TO DO:
Copy out every one of the records below, requests included, and shift each coordinate in the answers up by 130. Leave the pictures out.

LISTING:
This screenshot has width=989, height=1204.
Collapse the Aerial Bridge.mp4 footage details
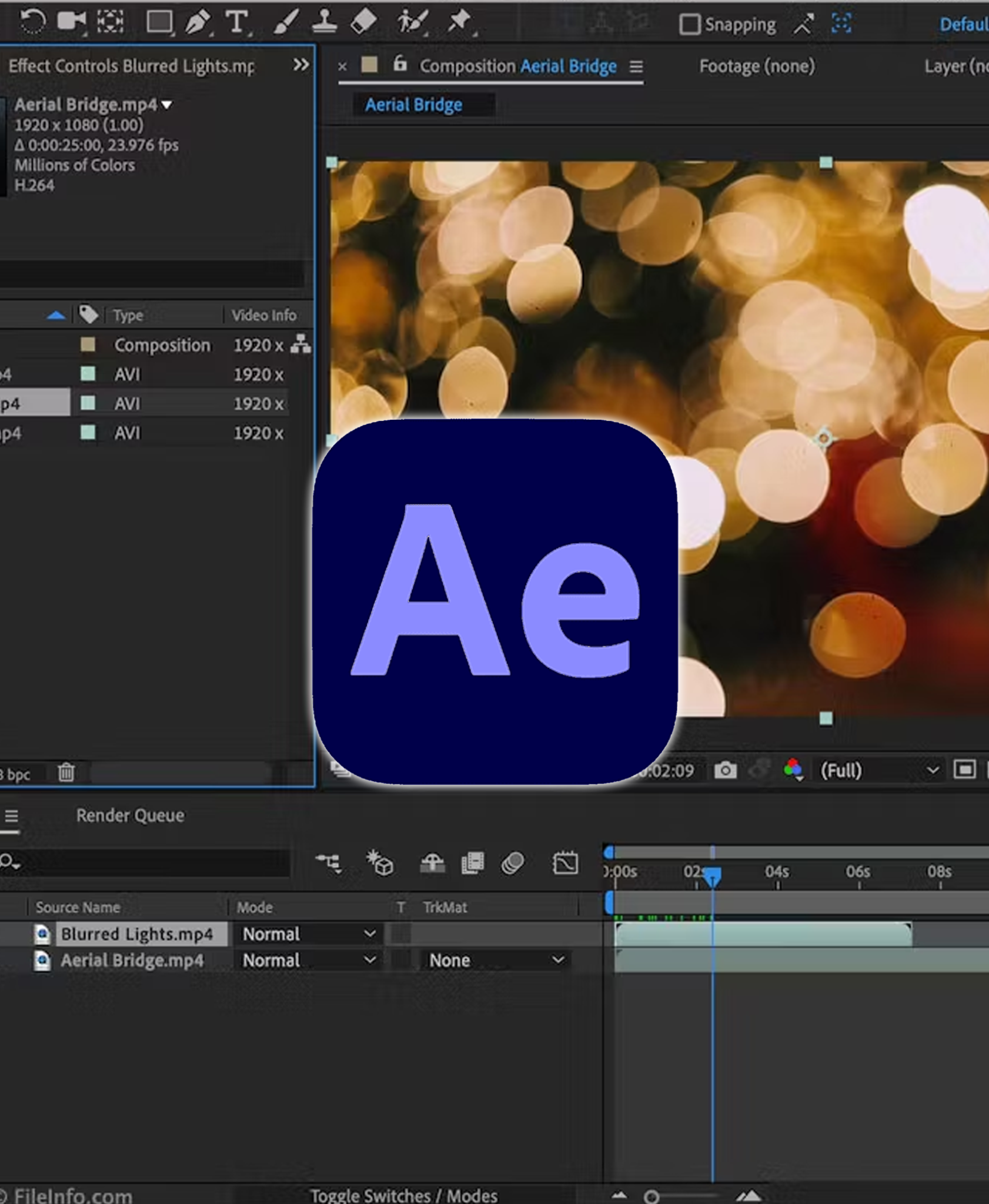tap(166, 104)
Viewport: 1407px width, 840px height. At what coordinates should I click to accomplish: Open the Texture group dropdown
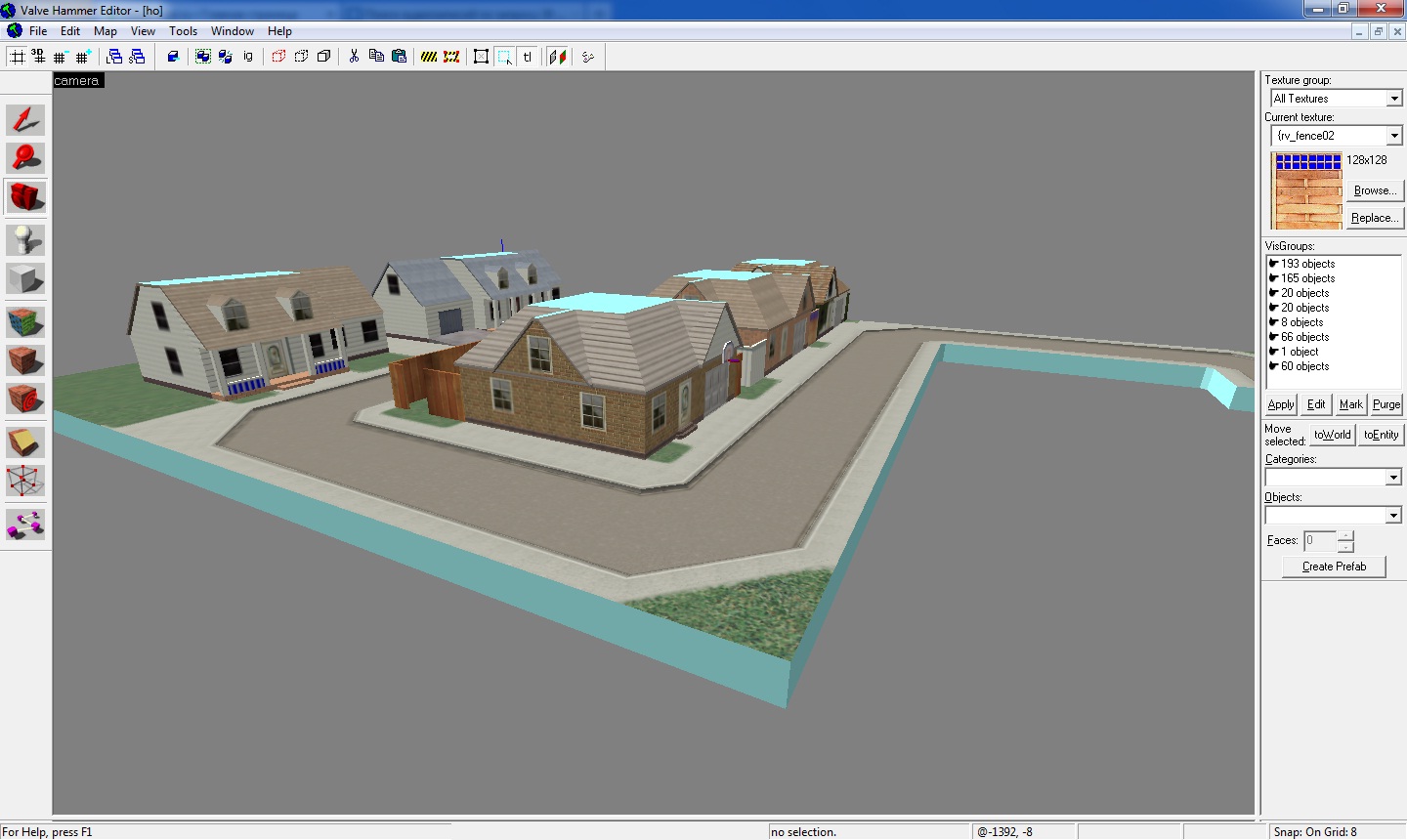point(1394,99)
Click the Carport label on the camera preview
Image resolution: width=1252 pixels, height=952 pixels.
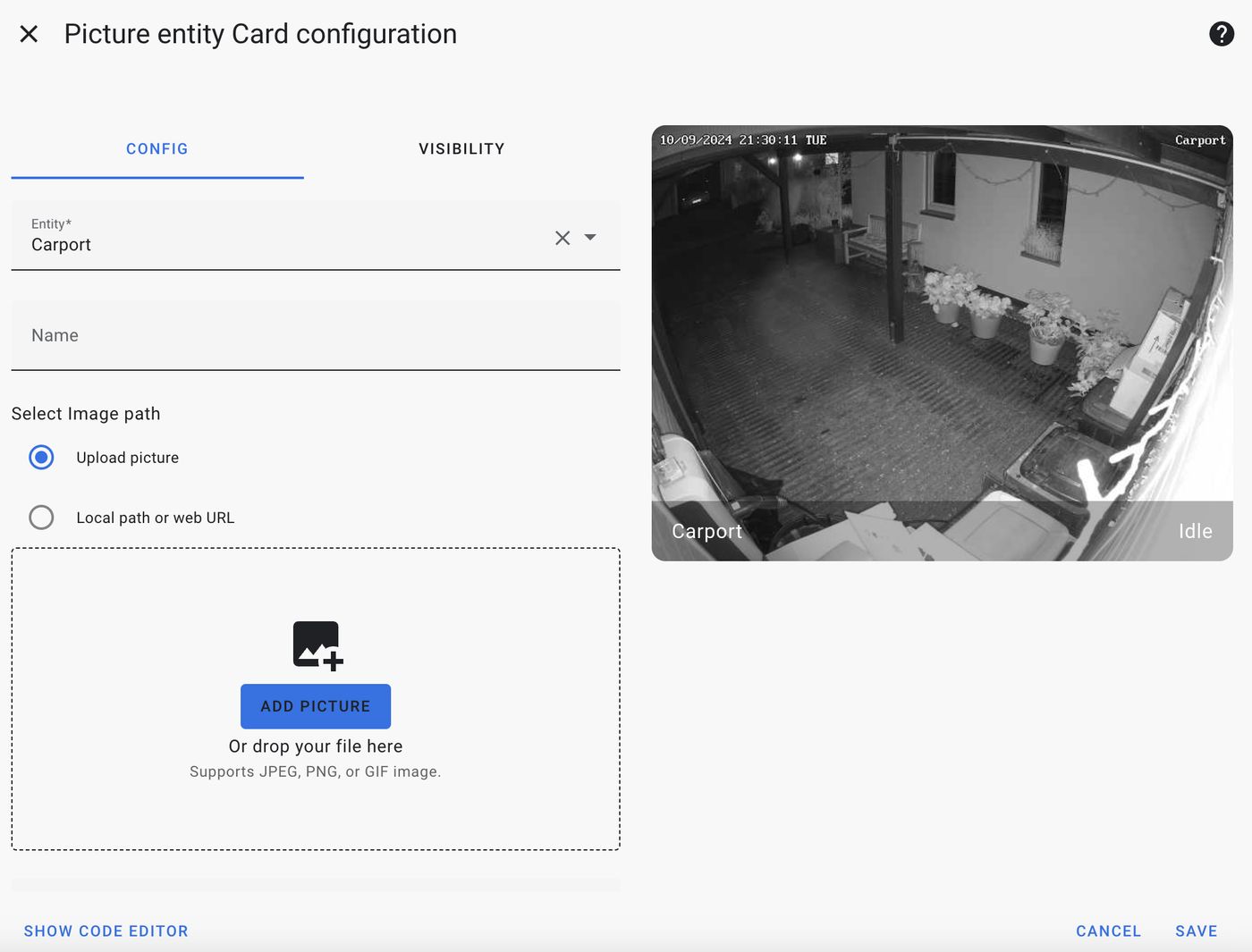click(x=706, y=531)

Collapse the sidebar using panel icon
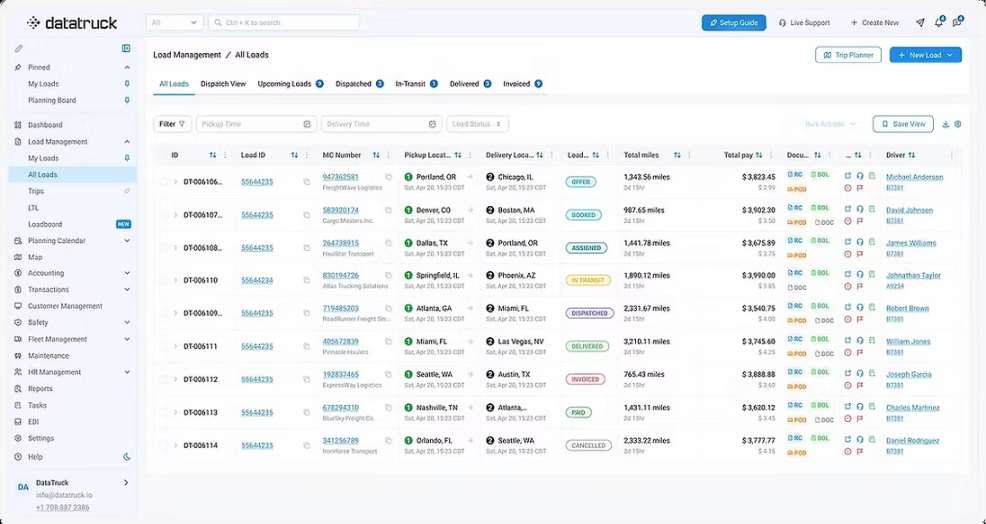pyautogui.click(x=126, y=48)

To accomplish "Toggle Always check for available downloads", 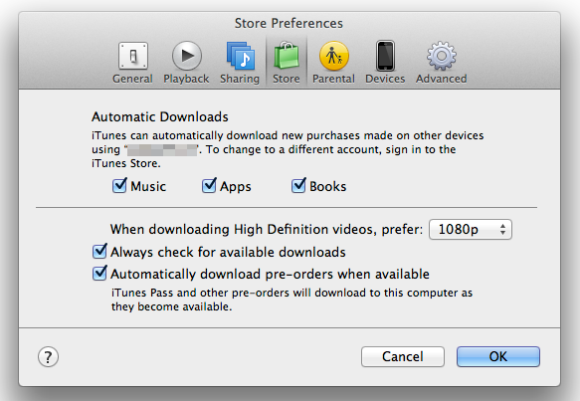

RESULT OF THIS TASK:
This screenshot has width=989, height=1204.
Collapse the Aerial Bridge.mp4 footage details
tap(296, 234)
Viewport: 1407px width, 840px height. At what coordinates should I click to accomplish: Open the Texture group dropdown
point(1524,229)
Click the Carport label on the camera preview
Image resolution: width=1252 pixels, height=952 pixels.
click(x=836, y=661)

Collapse the sidebar using panel icon
pyautogui.click(x=256, y=178)

To accomplish "Toggle Always check for available downloads", 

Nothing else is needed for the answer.